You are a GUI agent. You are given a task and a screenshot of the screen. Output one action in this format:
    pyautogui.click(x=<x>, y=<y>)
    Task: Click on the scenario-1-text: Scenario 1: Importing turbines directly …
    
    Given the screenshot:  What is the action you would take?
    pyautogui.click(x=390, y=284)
*****
Which lines in the rows above contain the string "action"? List each one, matching case exactly.

You are a GUI agent. You are given a task and a screenshot of the screen. Output one action in this format:
    Given the screenshot:  What is the action you would take?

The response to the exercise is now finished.